Collected data:
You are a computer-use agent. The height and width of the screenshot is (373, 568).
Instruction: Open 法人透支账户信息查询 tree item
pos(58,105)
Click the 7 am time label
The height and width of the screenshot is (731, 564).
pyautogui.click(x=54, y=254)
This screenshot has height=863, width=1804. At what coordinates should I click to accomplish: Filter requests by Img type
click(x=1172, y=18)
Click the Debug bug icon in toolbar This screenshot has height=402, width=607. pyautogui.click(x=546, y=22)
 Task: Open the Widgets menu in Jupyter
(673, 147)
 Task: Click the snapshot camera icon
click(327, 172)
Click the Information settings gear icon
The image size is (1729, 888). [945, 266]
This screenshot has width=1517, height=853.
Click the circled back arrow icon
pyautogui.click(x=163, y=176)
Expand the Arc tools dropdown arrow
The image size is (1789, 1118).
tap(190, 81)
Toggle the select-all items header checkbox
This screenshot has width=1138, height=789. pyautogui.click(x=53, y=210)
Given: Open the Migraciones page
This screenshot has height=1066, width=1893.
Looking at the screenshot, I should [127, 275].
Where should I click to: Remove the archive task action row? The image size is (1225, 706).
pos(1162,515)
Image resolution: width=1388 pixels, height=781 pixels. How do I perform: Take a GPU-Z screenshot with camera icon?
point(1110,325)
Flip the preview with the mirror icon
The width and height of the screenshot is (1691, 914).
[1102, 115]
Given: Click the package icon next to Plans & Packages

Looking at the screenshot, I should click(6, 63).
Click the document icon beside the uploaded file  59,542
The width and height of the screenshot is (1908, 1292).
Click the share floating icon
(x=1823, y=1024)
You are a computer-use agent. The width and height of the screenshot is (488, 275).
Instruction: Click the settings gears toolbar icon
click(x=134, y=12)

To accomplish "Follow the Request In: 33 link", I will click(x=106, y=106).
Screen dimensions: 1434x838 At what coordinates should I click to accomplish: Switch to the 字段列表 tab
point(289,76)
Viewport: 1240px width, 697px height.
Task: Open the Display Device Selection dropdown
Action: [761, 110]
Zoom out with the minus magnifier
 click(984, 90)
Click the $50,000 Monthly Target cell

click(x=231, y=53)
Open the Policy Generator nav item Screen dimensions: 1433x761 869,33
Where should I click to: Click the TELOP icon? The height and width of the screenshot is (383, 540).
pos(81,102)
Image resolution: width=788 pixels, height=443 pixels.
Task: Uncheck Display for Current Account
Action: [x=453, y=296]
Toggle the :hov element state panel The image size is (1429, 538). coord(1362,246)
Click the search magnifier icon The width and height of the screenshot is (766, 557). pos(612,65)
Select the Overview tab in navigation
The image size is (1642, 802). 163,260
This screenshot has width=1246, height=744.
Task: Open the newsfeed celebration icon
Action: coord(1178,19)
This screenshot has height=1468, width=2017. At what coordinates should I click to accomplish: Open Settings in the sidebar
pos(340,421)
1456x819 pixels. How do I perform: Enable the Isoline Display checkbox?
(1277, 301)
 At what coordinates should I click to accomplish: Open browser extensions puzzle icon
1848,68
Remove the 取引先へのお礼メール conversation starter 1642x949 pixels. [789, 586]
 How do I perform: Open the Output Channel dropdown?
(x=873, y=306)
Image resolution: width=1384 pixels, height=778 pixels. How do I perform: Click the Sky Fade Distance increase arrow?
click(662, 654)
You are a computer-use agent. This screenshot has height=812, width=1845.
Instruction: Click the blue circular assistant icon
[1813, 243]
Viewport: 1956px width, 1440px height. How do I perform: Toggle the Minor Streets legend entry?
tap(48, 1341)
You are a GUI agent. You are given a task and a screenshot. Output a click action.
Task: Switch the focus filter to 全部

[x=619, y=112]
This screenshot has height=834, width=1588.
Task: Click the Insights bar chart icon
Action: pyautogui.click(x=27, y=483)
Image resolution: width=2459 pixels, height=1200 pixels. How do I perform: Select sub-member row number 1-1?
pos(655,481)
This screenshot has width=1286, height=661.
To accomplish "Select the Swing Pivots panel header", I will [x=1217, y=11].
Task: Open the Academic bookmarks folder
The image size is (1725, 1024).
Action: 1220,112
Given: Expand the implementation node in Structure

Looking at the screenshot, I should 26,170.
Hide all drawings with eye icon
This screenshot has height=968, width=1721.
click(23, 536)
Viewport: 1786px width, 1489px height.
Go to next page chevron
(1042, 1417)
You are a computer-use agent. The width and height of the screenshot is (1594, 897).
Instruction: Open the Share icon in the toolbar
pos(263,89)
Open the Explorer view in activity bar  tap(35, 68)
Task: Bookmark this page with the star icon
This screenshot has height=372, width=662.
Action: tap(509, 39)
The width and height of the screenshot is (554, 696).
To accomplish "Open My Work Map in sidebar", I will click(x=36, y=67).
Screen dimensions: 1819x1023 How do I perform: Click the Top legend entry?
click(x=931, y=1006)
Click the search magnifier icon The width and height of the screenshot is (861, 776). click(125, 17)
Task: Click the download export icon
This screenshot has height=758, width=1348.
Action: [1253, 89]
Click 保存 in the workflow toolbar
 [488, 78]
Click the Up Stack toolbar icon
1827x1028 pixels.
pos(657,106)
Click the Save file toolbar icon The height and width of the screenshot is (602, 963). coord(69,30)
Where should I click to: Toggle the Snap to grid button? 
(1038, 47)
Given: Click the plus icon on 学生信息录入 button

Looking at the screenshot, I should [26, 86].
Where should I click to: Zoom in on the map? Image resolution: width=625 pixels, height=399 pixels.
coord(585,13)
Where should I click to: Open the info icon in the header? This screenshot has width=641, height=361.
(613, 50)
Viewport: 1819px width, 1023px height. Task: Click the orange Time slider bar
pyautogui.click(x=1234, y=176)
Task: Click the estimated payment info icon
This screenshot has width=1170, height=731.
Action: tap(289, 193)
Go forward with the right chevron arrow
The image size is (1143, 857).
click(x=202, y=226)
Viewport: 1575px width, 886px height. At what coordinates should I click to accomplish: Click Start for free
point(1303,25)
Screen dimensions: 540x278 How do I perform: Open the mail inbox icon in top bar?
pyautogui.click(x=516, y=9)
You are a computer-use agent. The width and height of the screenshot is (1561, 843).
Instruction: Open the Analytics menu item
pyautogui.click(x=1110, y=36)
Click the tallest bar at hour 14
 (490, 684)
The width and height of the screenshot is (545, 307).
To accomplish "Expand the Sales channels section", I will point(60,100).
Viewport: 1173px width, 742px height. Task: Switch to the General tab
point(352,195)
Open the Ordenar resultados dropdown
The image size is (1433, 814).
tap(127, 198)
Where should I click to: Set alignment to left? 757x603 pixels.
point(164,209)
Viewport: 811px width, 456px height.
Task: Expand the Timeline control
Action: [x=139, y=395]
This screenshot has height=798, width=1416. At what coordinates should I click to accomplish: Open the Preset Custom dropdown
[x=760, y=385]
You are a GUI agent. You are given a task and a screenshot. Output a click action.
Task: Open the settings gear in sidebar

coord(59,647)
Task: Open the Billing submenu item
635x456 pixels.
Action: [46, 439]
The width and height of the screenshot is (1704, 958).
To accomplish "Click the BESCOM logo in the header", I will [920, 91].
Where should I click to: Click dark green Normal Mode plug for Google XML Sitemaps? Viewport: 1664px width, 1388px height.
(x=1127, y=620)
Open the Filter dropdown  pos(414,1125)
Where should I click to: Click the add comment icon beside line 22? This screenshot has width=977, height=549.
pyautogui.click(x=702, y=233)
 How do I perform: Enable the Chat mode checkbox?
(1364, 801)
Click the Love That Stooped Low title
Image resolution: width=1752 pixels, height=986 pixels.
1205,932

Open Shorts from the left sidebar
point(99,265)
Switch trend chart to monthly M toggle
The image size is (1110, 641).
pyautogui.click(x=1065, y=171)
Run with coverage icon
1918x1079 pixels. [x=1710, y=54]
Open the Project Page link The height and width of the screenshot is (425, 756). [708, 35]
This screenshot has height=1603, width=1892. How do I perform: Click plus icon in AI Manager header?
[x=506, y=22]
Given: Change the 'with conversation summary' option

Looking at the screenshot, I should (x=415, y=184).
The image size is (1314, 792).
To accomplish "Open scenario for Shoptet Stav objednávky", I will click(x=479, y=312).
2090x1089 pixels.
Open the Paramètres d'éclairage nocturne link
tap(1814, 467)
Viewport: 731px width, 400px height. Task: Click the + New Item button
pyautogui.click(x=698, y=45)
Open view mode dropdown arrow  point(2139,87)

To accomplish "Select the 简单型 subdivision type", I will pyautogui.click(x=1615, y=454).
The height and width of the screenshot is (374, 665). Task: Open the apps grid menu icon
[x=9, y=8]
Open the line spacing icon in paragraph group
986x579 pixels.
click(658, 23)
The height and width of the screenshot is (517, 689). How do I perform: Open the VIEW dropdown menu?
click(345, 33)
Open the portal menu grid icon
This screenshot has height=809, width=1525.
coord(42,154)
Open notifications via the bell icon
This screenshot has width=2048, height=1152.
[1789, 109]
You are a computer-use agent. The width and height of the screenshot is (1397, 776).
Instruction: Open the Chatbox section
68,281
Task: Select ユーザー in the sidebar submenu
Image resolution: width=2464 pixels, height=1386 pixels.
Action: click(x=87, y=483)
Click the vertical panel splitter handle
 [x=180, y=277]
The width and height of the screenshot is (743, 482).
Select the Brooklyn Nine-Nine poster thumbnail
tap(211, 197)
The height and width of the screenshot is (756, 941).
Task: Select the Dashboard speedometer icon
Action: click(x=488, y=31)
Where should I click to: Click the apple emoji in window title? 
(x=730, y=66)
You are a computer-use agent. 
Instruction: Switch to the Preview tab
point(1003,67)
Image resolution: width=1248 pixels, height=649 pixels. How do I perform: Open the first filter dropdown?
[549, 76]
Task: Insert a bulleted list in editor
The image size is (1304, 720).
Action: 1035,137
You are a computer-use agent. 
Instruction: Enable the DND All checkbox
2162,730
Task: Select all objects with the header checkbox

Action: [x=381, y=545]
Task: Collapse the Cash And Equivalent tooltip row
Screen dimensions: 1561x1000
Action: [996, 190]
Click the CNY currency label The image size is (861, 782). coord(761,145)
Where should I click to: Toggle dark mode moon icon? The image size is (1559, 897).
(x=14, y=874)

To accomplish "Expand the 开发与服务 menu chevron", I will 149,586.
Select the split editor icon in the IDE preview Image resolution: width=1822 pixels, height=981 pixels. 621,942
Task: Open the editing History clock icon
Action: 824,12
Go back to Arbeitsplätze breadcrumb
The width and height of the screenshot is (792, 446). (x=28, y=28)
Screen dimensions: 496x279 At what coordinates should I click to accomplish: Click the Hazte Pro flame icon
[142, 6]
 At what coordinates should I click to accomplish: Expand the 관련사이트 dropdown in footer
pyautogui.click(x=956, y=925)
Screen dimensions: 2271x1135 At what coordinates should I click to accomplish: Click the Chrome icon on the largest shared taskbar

#### [EXERCISE]
Take the stretch of lines above from the one containing "Hide all drawings with eye icon" through the one containing "Task: Click the download export icon" and repeat it exactly, adding no other line.

#### [SOLUTION FOR THIS PROBLEM]
Hide all drawings with eye icon
This screenshot has height=968, width=1721.
click(23, 536)
Viewport: 1786px width, 1489px height.
Go to next page chevron
(1042, 1417)
You are a computer-use agent. The width and height of the screenshot is (1594, 897).
Instruction: Open the Share icon in the toolbar
pos(263,89)
Open the Explorer view in activity bar  tap(35, 68)
Task: Bookmark this page with the star icon
This screenshot has height=372, width=662.
Action: tap(509, 39)
The width and height of the screenshot is (554, 696).
To accomplish "Open My Work Map in sidebar", I will click(x=36, y=67).
Screen dimensions: 1819x1023 How do I perform: Click the Top legend entry?
click(x=931, y=1006)
Click the search magnifier icon The width and height of the screenshot is (861, 776). click(125, 17)
Task: Click the download export icon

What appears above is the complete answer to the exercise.